She nodded to the door. “They’ll be coming in here before they check in. It’s kind of the hangout of employees either before or after their shifts.”

“Is that the real reason you were sitting here? To talk to them before I did?” Now he was wondering if she was interfering with his investigation. And why?

“I was sitting here to detain them if you were late.” She took another bite of her maple bar and chewed, her brown eyes daring him to think otherwise.

The more he was around this woman the more intriguing he found her.

She sat up. “There’s Tina.”

A tall thin woman in her fifties walked through the door.

“Tina, come have a seat with us. Detective Harper has some questions for you,” Dela said, patting the seat beside her.

The older woman studied him for several minutes before sliding onto the bench beside Dela, making her slide around toward him. “Why do you need to talk to me? I haven’t done anything wrong.”

“It’s nothing you did. I’m hoping you can remember who Mr. Forseth had dinner with the other night, and what they were talking about.”

Jerry appeared from the back with a cinnamon twist and cup of coffee for Tina.

“Thanks Jerry. Hey, bring out Ruth’s usual, too, please.”

The man nodded and retreated.

Tina raised her hand and waved. Another woman, this one a bit younger with bright red hair, walked toward the booth. She scooted in beside Tina, who made the introductions.

Dela shifted closer to him, but still remained closer to the women. He wondered if it was to show solidarity with the women or avoid being close to him.

 Scott repeated what he’d said to Tina. “Do you remember waiting on Mr. Forseth two nights ago?”

Tina’s nose wrinkled. “I always remember when Tommy Joe comes around. I have to spray the booth to get rid of his body odor.”

“Tommy Joe? Is that who Forseth was having dinner with?” Scott asked.

Ruth shook her head. “Mr. Forseth had dinner with Mr. Ensley. When Mr. Forseth left, Tommy Joe sat down with Ensley.”

“Did you, by any chance, hear what they were talking about?” Scott pulled out his notepad and wrote this information down.

“Bits and pieces. Ensley lowered his voice when I’d walk up, but you know Tommy Joe…he would just keep on talking as if I wasn’t standing there.” Tina folded a paper napkin. “Seemed to me there was mention of gold, boundaries, and Ensley said he’d take care of Forseth.” Her eyes widened as she stared at Dela. “Do you think he killed Mr. Forseth?”

Scott had to give Dela credit. She just shrugged and said, “I don’t know. But I’m sure Detective Harper will know what to do with this information.” She twisted her neck and stared at him.
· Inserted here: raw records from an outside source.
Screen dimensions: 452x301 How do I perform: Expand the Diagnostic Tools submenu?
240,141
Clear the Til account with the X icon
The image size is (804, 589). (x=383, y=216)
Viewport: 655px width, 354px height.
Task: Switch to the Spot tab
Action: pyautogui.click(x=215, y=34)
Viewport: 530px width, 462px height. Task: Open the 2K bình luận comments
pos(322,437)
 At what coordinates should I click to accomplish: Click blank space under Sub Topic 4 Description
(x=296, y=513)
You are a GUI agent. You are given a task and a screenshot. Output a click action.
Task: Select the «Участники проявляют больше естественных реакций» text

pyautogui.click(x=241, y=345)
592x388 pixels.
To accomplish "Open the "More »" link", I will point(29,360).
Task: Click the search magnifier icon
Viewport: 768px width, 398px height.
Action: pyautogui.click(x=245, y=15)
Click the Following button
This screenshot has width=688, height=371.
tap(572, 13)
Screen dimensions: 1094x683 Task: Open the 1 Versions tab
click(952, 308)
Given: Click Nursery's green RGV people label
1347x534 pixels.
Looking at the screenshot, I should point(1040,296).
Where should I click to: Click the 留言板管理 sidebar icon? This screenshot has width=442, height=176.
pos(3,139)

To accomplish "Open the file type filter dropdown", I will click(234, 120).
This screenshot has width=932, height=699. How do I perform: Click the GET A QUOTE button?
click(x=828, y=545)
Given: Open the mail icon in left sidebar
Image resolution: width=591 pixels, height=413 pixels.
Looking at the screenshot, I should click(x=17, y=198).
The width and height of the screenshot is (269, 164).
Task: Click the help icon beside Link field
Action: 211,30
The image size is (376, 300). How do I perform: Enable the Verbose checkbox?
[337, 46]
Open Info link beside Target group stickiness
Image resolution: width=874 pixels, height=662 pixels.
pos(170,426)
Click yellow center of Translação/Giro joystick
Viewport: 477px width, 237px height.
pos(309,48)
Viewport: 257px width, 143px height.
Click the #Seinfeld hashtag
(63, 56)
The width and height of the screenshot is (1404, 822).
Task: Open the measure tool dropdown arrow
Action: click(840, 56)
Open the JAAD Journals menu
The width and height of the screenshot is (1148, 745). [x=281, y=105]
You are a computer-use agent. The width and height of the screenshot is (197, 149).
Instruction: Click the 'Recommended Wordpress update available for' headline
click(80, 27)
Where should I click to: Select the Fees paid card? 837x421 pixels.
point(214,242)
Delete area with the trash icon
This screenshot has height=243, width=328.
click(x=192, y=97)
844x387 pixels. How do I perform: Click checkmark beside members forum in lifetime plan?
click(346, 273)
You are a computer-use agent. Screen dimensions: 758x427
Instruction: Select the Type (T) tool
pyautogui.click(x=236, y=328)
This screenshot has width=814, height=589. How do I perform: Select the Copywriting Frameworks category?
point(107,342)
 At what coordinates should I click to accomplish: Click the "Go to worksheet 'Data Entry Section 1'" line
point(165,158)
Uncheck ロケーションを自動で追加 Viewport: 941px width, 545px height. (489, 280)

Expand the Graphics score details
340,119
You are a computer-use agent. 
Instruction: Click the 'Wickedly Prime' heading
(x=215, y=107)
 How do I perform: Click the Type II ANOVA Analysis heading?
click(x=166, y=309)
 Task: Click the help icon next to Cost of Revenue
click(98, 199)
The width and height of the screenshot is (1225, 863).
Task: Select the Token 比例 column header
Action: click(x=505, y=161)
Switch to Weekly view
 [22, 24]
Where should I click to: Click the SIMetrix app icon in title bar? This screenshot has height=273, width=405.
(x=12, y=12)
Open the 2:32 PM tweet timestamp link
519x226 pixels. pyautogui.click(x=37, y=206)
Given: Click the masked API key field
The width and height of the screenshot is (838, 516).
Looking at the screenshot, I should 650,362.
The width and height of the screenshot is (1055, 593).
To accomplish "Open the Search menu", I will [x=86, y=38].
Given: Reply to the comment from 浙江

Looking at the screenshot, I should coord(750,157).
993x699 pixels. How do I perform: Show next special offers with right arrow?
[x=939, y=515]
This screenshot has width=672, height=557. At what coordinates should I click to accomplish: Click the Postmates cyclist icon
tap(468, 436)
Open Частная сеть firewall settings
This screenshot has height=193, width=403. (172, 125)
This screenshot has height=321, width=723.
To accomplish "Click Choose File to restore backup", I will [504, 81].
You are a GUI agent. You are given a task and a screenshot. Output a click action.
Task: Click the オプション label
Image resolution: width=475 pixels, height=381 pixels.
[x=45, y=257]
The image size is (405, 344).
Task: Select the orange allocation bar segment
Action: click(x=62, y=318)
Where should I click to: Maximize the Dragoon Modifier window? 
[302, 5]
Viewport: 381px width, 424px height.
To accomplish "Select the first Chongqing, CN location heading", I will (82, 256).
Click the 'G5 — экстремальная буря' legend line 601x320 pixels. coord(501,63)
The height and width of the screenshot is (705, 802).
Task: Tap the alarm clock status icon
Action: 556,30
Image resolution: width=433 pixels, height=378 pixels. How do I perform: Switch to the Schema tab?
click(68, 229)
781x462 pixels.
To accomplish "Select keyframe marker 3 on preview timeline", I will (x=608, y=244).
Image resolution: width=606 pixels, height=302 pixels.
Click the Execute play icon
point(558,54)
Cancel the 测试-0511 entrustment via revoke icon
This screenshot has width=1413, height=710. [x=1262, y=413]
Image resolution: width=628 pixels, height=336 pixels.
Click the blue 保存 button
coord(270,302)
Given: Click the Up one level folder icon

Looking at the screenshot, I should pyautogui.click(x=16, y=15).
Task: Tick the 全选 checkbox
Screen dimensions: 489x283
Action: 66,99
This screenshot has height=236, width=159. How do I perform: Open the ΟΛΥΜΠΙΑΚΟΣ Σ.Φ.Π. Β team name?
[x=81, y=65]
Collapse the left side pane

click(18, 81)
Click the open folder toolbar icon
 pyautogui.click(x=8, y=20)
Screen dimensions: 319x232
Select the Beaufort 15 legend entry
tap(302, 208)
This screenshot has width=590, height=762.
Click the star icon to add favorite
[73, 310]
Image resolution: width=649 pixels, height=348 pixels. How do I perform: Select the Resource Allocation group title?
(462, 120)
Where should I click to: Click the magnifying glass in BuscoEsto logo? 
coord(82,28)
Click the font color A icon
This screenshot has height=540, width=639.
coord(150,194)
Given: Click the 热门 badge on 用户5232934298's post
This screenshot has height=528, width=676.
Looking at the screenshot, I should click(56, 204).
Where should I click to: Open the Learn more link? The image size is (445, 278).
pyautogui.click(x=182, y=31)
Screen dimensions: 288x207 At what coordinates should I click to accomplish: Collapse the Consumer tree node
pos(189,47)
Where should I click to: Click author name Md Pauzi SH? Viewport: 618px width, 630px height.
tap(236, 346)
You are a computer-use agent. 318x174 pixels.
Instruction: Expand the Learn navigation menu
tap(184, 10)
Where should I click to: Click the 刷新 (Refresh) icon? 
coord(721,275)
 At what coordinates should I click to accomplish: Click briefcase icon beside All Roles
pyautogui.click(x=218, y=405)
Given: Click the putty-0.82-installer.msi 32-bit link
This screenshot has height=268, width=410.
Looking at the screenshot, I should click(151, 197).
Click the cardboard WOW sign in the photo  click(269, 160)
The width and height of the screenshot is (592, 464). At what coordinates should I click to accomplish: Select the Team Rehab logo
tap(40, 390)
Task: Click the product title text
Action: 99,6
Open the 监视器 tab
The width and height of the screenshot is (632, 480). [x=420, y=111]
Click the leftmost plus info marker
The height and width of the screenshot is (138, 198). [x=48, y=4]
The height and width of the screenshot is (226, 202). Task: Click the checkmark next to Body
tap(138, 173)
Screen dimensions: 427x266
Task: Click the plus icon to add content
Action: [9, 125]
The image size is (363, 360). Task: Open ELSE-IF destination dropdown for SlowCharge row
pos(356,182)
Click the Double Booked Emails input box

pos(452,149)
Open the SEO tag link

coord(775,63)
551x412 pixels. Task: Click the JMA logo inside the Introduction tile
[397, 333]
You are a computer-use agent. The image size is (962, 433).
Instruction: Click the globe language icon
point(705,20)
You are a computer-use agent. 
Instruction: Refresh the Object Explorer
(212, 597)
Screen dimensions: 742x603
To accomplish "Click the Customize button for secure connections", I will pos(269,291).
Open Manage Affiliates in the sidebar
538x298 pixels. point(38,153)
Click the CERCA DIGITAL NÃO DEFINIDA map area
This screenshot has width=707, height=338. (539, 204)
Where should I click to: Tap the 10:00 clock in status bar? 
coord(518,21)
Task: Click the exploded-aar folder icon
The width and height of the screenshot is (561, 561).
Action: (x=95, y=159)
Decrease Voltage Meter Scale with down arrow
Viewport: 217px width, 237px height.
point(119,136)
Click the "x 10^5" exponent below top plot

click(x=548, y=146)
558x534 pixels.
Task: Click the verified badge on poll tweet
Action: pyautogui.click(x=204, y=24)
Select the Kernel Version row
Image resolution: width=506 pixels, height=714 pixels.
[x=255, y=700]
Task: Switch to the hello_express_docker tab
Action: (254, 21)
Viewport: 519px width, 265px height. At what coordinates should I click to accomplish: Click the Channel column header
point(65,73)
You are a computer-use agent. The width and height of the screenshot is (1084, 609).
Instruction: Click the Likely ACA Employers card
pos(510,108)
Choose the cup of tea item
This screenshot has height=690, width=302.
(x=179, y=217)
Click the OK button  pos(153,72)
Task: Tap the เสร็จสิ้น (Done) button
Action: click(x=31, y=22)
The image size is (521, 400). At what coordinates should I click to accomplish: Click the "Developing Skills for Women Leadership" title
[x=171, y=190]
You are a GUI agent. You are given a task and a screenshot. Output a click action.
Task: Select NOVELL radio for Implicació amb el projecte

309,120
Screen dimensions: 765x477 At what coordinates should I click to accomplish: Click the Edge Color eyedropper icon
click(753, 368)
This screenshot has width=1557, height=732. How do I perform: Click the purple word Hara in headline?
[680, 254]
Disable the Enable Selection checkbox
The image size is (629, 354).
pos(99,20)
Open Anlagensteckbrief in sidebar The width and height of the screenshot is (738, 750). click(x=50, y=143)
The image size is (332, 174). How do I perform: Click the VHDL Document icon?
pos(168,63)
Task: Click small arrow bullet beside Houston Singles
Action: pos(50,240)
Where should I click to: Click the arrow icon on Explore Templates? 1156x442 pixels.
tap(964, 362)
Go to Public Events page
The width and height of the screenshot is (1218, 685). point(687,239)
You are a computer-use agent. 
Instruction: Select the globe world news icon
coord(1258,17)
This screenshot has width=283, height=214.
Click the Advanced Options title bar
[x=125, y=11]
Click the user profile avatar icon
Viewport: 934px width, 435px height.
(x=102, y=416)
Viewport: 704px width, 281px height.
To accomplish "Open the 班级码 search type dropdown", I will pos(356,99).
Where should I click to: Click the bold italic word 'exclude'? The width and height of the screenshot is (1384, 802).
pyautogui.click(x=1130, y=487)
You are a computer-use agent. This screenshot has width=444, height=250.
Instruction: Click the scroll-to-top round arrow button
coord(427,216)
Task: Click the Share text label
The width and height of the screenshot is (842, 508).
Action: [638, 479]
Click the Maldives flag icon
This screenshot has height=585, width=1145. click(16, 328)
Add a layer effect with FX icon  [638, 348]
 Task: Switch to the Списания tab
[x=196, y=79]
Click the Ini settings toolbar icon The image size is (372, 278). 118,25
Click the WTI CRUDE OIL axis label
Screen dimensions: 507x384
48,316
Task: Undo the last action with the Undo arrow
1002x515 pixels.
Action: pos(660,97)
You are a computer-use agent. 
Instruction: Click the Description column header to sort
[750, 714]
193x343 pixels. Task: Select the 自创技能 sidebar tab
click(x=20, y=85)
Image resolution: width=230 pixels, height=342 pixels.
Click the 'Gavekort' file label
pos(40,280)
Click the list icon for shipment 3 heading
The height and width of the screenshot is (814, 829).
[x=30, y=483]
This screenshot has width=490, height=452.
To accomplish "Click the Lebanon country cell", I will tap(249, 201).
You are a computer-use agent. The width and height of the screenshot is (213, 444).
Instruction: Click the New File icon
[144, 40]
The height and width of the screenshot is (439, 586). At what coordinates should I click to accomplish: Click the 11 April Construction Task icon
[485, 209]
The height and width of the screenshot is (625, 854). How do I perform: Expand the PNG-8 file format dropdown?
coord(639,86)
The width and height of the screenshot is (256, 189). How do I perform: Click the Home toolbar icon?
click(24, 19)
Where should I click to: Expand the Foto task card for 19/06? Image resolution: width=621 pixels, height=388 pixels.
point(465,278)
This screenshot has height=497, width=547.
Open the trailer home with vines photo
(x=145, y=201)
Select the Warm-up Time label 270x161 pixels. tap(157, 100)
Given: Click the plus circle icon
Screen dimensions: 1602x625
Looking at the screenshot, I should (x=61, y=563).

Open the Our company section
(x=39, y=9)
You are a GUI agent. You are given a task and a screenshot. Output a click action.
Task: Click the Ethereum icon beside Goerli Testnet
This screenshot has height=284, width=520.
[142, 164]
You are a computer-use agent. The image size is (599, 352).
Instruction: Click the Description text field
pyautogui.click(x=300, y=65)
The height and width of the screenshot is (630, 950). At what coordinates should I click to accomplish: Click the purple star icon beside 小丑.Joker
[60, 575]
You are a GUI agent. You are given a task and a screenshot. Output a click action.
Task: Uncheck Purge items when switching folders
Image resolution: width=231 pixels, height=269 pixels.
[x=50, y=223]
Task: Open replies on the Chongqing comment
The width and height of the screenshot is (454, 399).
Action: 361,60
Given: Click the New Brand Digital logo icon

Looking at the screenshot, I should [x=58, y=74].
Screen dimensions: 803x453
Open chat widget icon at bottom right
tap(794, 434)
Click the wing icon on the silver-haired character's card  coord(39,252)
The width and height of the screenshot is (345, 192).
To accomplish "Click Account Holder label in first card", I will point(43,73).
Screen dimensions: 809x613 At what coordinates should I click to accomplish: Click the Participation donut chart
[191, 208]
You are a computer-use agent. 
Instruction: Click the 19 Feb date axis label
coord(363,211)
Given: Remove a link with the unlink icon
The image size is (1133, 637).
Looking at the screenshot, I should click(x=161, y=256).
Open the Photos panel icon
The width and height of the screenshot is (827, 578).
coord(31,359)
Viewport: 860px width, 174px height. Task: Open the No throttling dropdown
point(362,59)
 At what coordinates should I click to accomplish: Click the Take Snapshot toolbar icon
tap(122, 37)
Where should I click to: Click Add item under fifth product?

“I never believed Elwin killed Mr. Forseth,” Tina said.

“Me either,” added Ruth.

Dela smiled. “Detective Harper didn’t have to hold Grandfather on the murder charge. But he’s still in trouble for removing the rabbits from Caswell Park.”

Tina laughed. “You know, only he would have thought to use an animal to get the building stopped.”

Scott grinned. “Thank you for the information ladies. Come on, Dela, I’ll drive you home.”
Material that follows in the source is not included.